Dive Brief:
- Lost in headline-generating decisions on affirmative action and abortion rights, the Supreme Court this week decided to pass on a case challenging a new Department of Labor rule that required higher wages for many home healthcare workers – meaning the rule will stand.
- The Labor Dept.'s new rule required third party employers, including home-healthcare agencies, to pay minimum wages and overtime to more workers, according to Modern Healthcare.
- The article explains how the home healthcare industry believed the rule would, among other things, raise the cost of care for patients and damage the industry.
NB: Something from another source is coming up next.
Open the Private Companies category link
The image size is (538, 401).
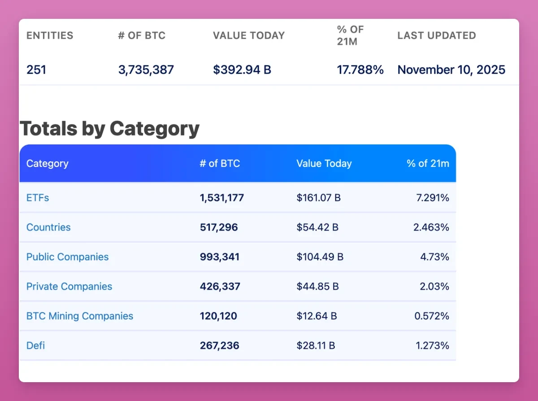(69, 286)
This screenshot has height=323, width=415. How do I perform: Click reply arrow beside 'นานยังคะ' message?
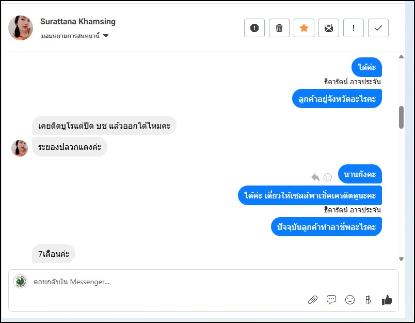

On the flip side, employee advocates believed the new rule, which only applies to workers employed by third parties such as agencies, would, over time, help workers and the industry.
Dive Insight:
Sarah Leberstein, with the National Employment Law Project, told Modern Healthcare that “stabilizing worker income and improving standards will ease the tremendous burnout and turnover” that negatively impacts both the industry and patients.
Representing the industry perspective, William Dombi, a vice president at the National Association for Home Care & Hospice, told Modern Healthcare that Monday's decision was “disappointing,” though he added that the efforts will continue to “protect the home care consumer, who we think is the primary victim of all this.”
There is potential for more litigation, Dombi said, explaining that lawsuits could be filed against states who do not "put adequate Medicaid dollars behind the new requirements." Also, currently there are bills pending in the House and Senate that would undo the Labor Department rule, but those legislative efforts were on hold until the Supreme Court acted (in this case, decided not to act).
Despite the Court's decision to pass on the case, this situation is not yet resolved, as it depends on whether or not those bills ever become law.